Legal code for the District of Columbia, US

The Code of the District of Columbia is the codification of the general and permanent laws relating to the District of Columbia. It was enacted and is revised by authority of the Congress of the United States.
==History==
Commissioners were appointed by virtue of "An act to improve the laws of the District of Columbia, and to codify the same," approved March 3, 1855. The commissioners were required "to revise, simplify, digest, and codify the laws of said District, and also the rules and principles of practice, pleadings, of evidence, and conveyancing."

An act of congress stated that "it is expedient that the laws of the District of Columbia should be arranged in appropriate titles, chapters and sections; that omissions and defects therein should be supplied and amended; and that the whole, rendered concise, plain, and intelligible, should be established and known as the Revised Code of the District of Columbia".

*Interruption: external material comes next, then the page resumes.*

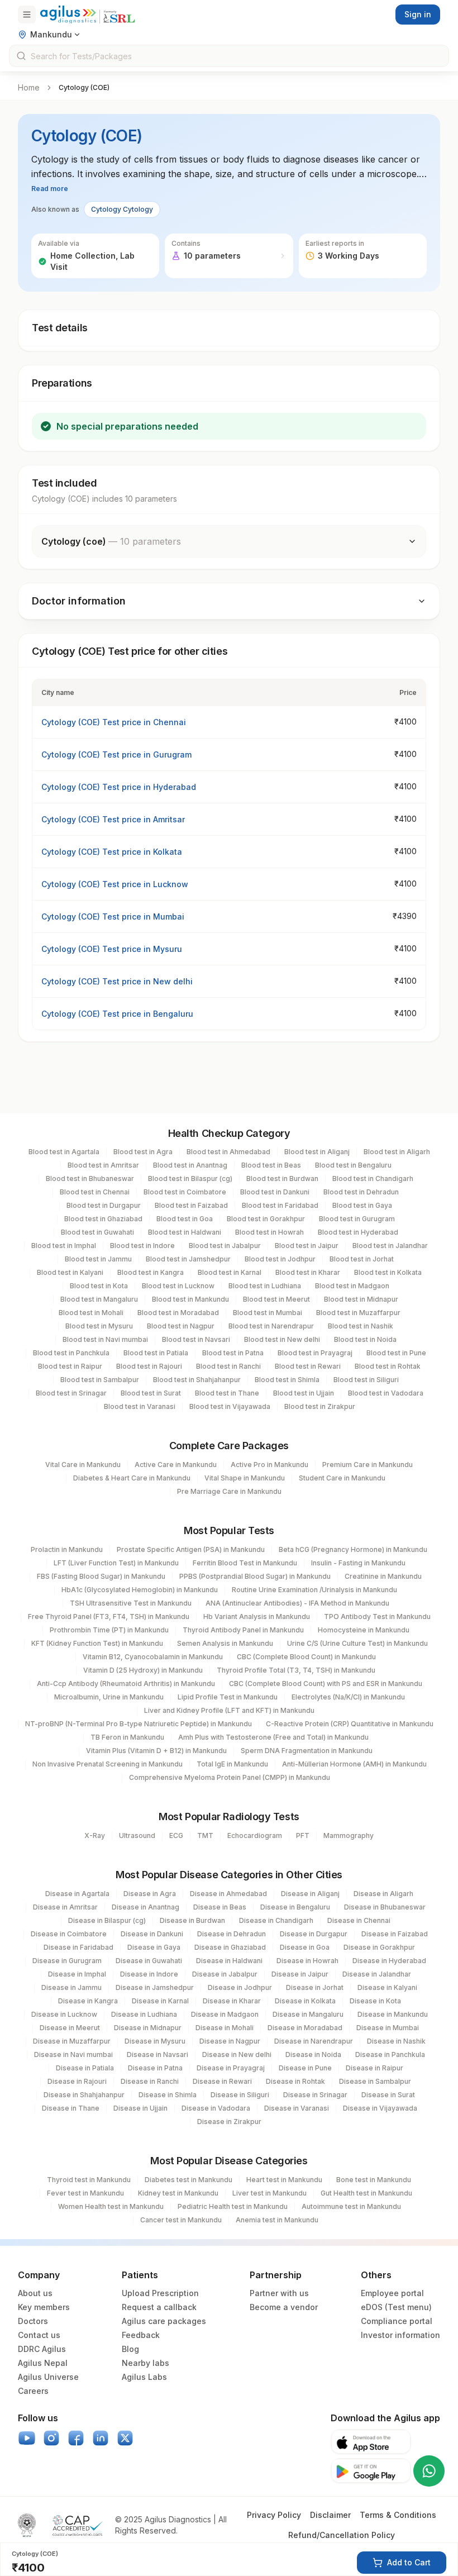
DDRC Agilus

The laws which it was made their duty "to revise and simplify," consisted, in the language of the Maryland declaration of rights, of such of the English statutes as existed at the time of the first emigration to Maryland, and "which by experience have been found applicable to local and other circumstances, and of such others as have been since made in England or Great Britain, and have been introduced, used, and practiced by the courts of law and equity;" also of the declaration of rights, constitution, and statutes of Maryland, passed prior to the 27th day of February, 1801, as modified by the constitution and laws of the United States. The sources of law flowed from 3 distinct sources.

The law of March 3, 1855 required that the code should be approved by a majority of the board appointed to consider the same code. The members of that board certified to the President of the United States that they had considered its provisions and unanimously approved it. Pursuant to said law, the code was submitted to the people of the District for their consideration in November of 1857.

==Revision==
By Act of Congress of July 30, 1947 (ch. 388, 61 Stat. 638), the Committee on the Judiciary of the House of Representatives is authorized to print bills to codify, revise, and reenact the general and permanent laws relating to the District of Columbia and cumulative supplements thereto, similar in style, respectively, to the Code of Laws of the United States, and supplements thereto, and to so continue until final enactment thereof in both Houses of the Congress of the United States.

==Criminal code==
Division IV constitutes the district's criminal code. Congress codified the district's criminal statutes in 1901. By 2000, the code was considered obsolete, with a study in the Northwestern University Law Review ranking it 45th out of 52 state and federal criminal codes.

An independent D.C. Criminal Code Revision Commission formed in 2016 to consider revisions to the code, submitting its proposals to the D.C. Council in March 2021. The Council adopted many of the commission's recommendations in the Revised Criminal Code Act of 2022, overriding the veto of Mayor Muriel Bowser, who had expressed concerns about reducing some mandatory sentencing guidelines during a time of increasing crime rates in the city. A Republican-led United States House Committee on Oversight and Accountability introduced a bill to overturn the law before it would have taken effect. It was signed by President Joe Biden in March 2023, marking the first time a D.C. law had been completely overturned since 1991, when Congress prevented the district from relaxing building height restrictions.